According to some recent pieces of information, the research team of Apple has been successful with a new ‘MM1’ multi-modal large language model. This remarkable advancement has been outlined in a recent publication named “MM1: Methods, Analysis & Insights from Multimodal LLM Pre-training.” It presents a model with remarkable ability in both natural language reasoning and image recognition.

The model is available in three sizes

Reportedly, Apple’s new MM1 is available in three sizes. These include 3 billion, 7 billion, and 30 billion parameters respectively. These models have been used by researchers to conduct different experiments which highlight the main factors impacting performance. In contrast to the visual language connectors, image resolution and the number of image tags have a bigger influence. The effectiveness of the model can be affected based on the variety of pre-training data sets.

According to details, the new MM1 model is based on “Mixture of Experts” architecture and a “Top-2 Gating” method. With this approach, researchers were able to generate exceptional results in pre-training standards. The similar results were obtained on current multi-modal benchmarks. Notably, the competitive performance of the MM1 models were maintained even after fine-tuning them for different tasks.

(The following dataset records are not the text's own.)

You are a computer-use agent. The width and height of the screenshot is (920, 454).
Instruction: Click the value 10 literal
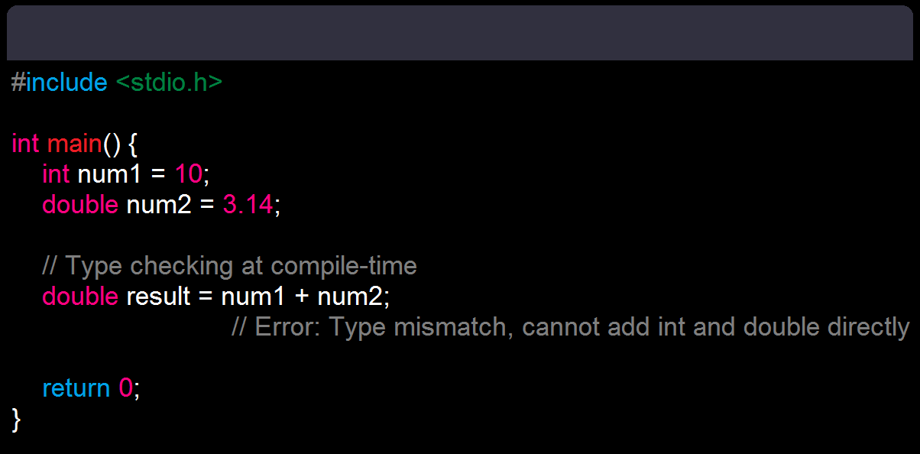click(x=189, y=173)
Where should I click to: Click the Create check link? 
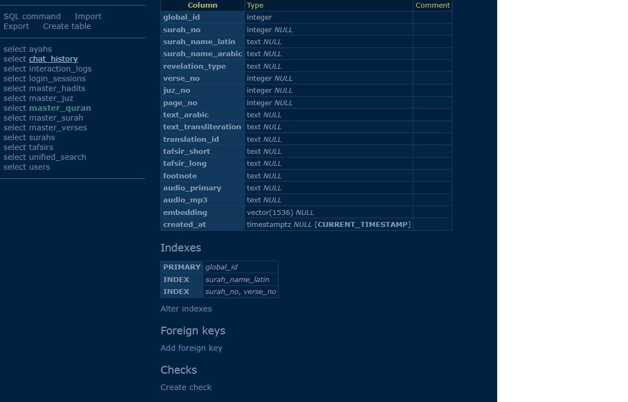tap(186, 387)

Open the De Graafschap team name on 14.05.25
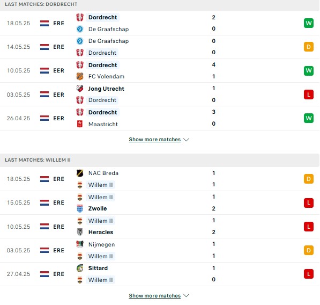[x=108, y=41]
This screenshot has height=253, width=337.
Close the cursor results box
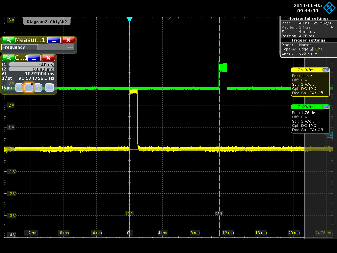(x=48, y=58)
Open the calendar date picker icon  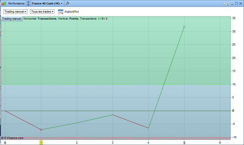coord(61,11)
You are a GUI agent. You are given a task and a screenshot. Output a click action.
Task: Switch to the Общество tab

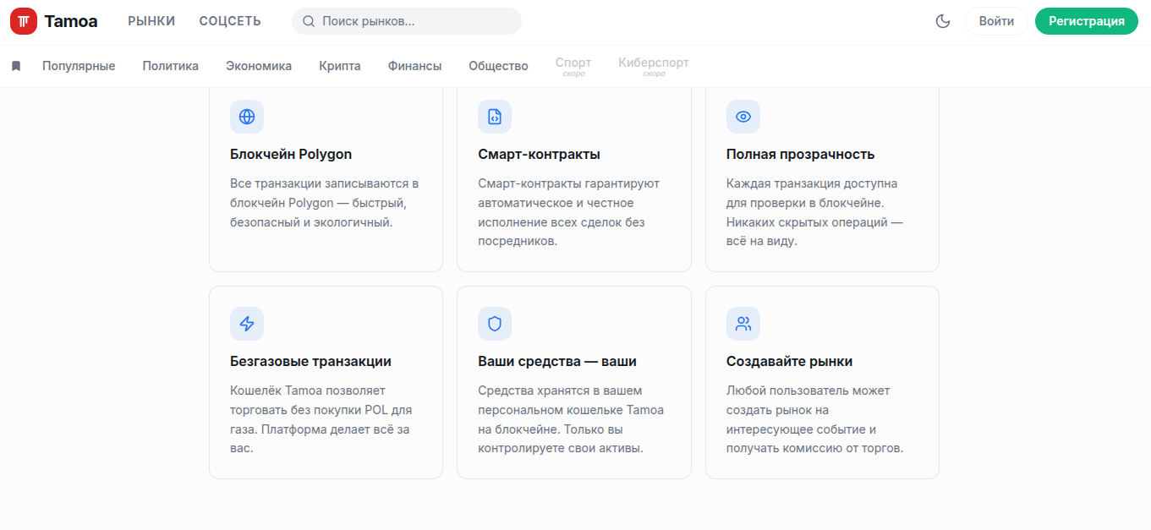[x=498, y=65]
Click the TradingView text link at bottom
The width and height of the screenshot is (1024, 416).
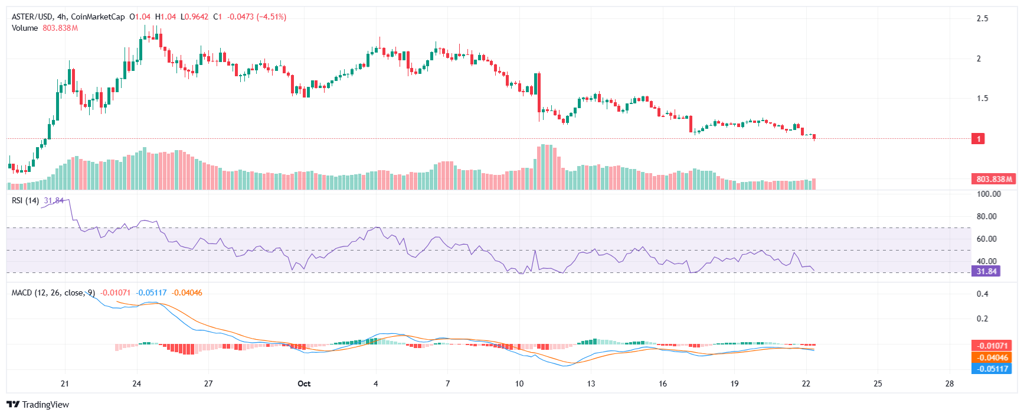(45, 405)
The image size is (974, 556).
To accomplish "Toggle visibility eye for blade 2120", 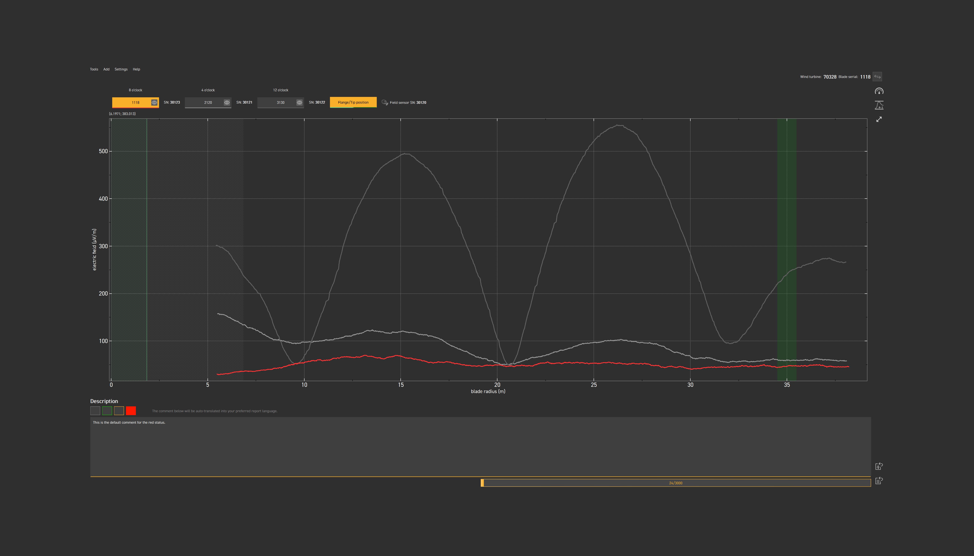I will pyautogui.click(x=227, y=102).
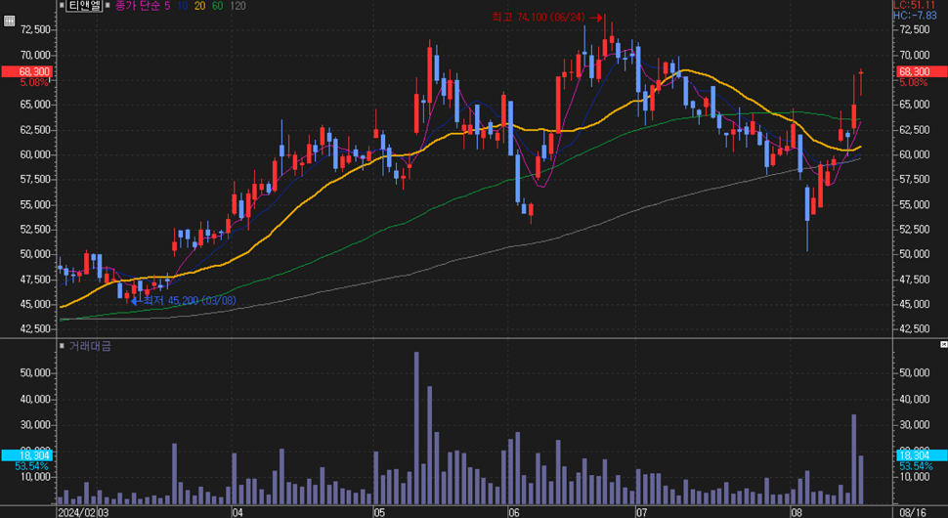Toggle the 60-day moving average line

click(217, 6)
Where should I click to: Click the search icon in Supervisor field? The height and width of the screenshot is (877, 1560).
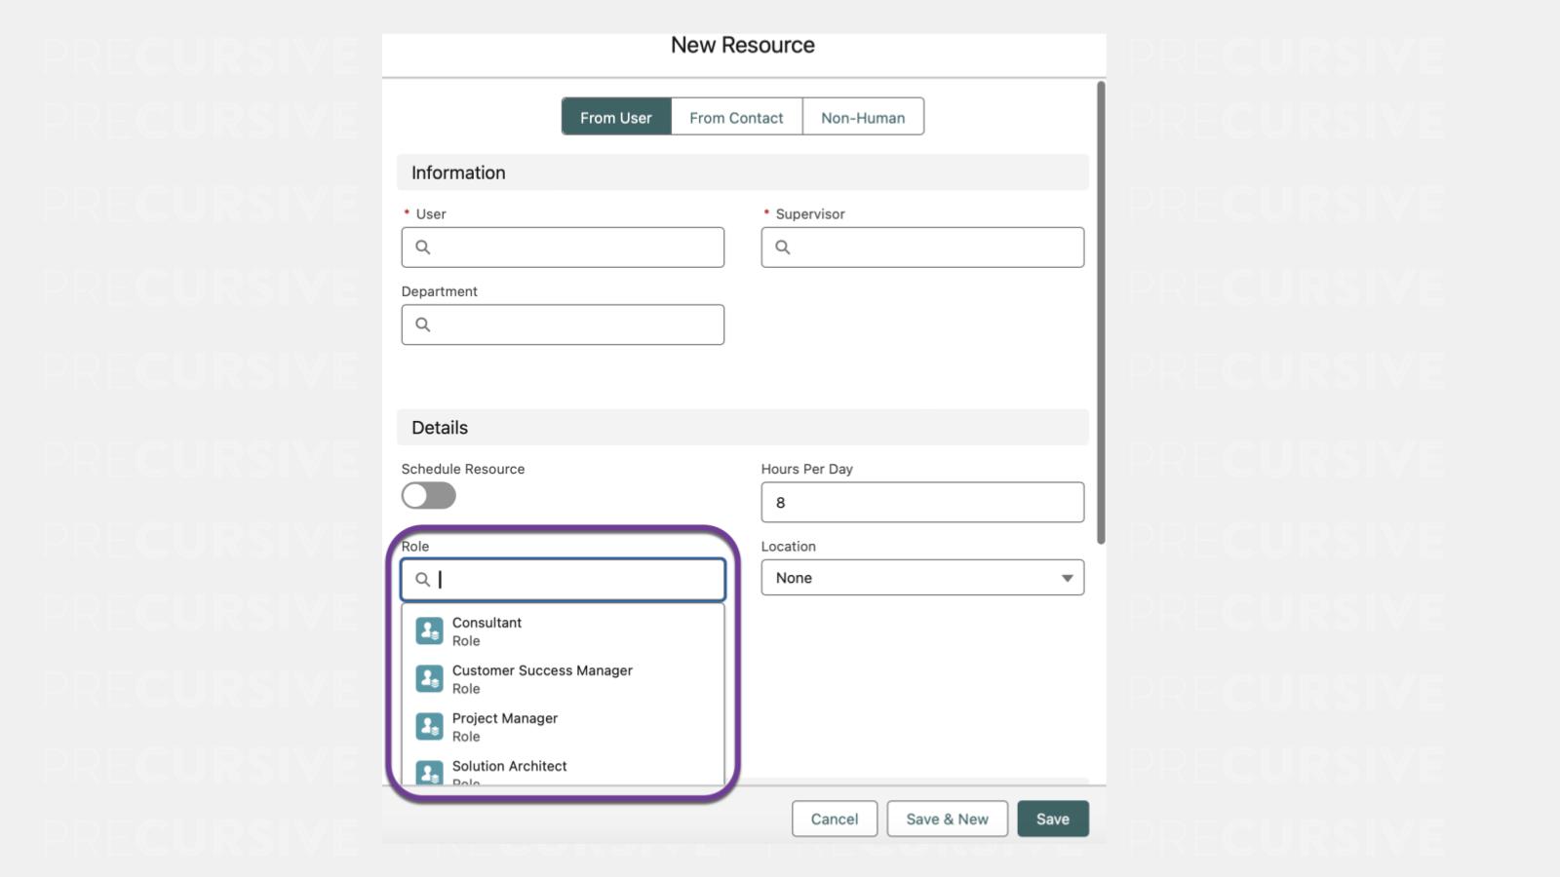point(783,248)
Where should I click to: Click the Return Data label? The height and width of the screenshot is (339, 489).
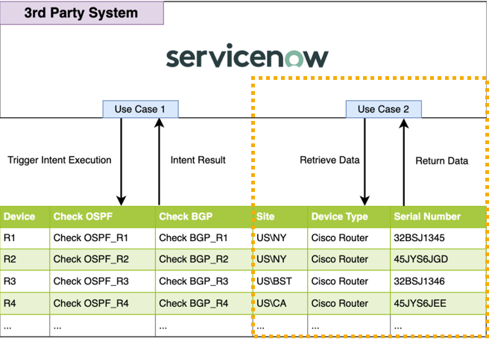pos(441,161)
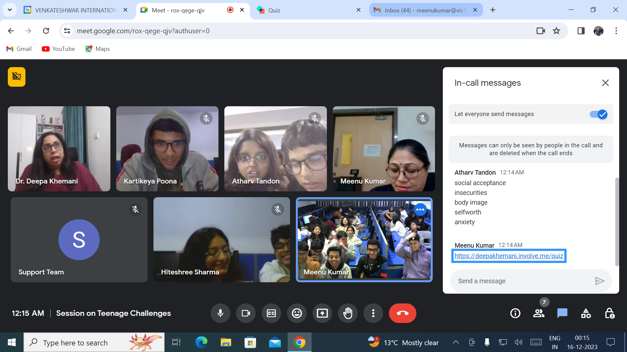Open the deepakhemani.involve.me/quiz link
The width and height of the screenshot is (627, 352).
pos(508,256)
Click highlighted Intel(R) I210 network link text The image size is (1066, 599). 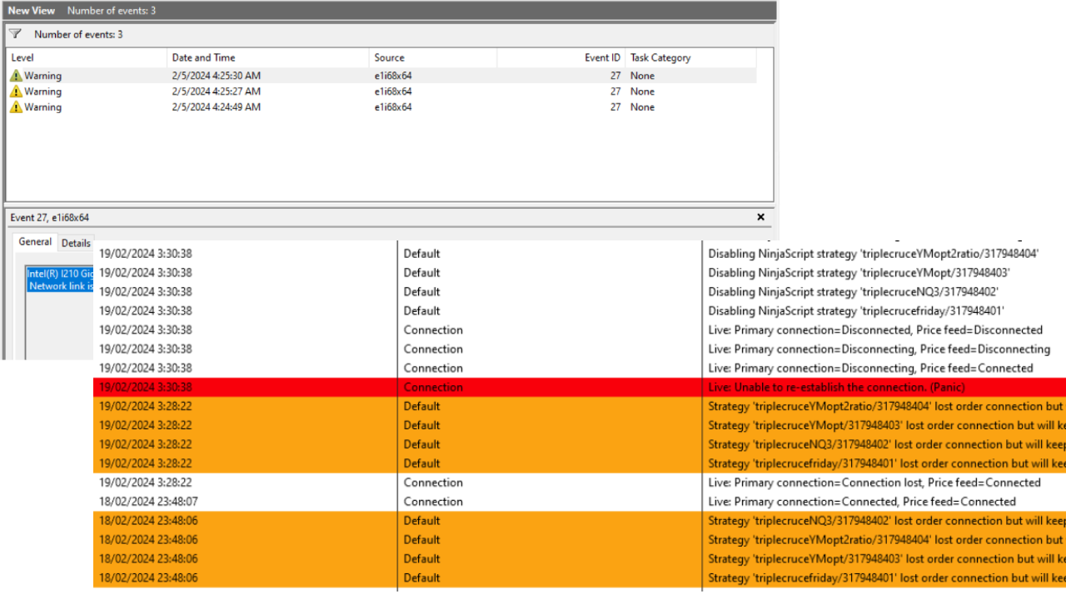point(60,280)
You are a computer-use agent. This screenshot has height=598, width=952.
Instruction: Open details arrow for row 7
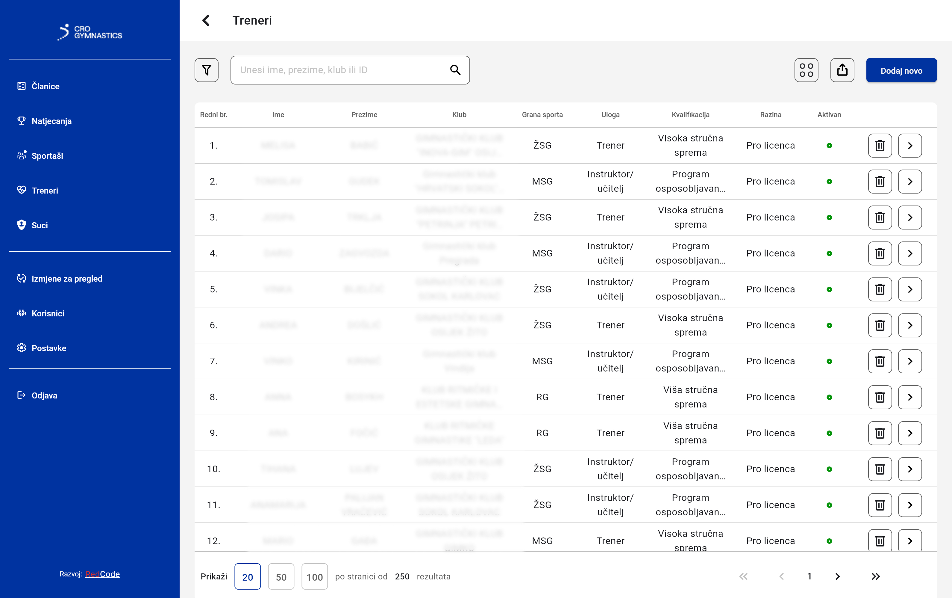910,361
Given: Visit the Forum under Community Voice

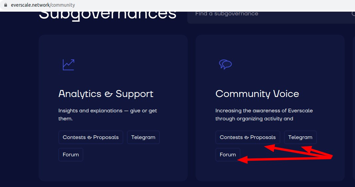Looking at the screenshot, I should pos(228,155).
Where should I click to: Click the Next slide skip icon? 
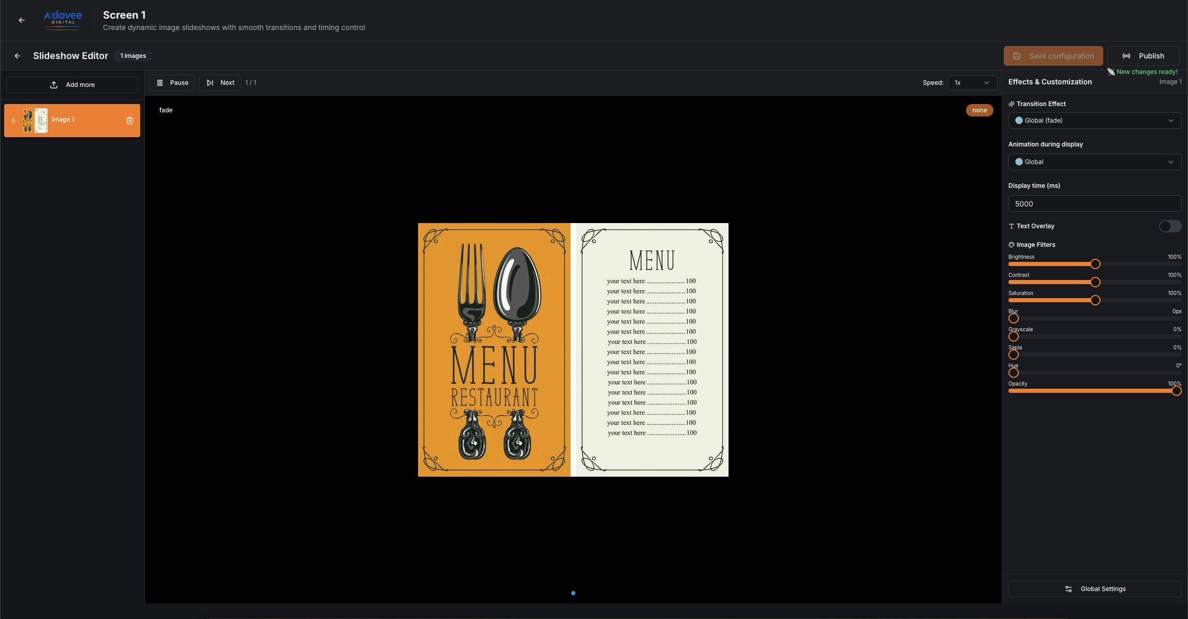tap(210, 83)
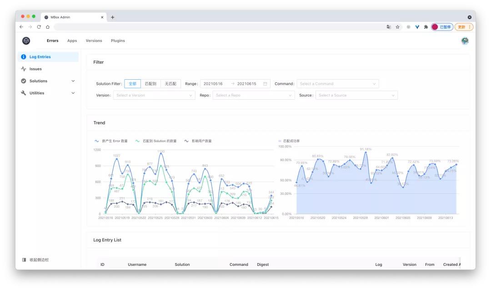Open the browser extensions puzzle icon

[x=426, y=27]
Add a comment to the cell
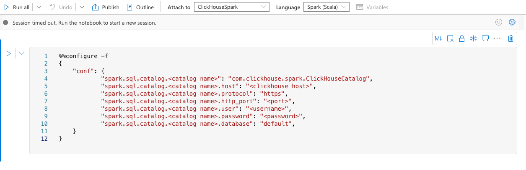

During testing, it was unveiled that the performance of the MM1-3B-Chat and MM1-7B-Chat models was greater than the already existing models in the market. In particular, these models were quite efficient in tasks like TextVQA (text-based question answering about an image), ScienceQA (scientific question answering), and VQAv2 (question answering based on an image and text).

One thing to mention here is that currently the MM1’s overall performance is not more than Google’s Gemini or OpenAI’s GPT-4V models. Even if MM1 isn’t the definitive contender just yet, Apple has made tremendous progress in artificial intelligence with this release. Besides this, DarwinAI was recently acquired by Apple. It is quite obvious that Apple is moving forward with a progressive approach.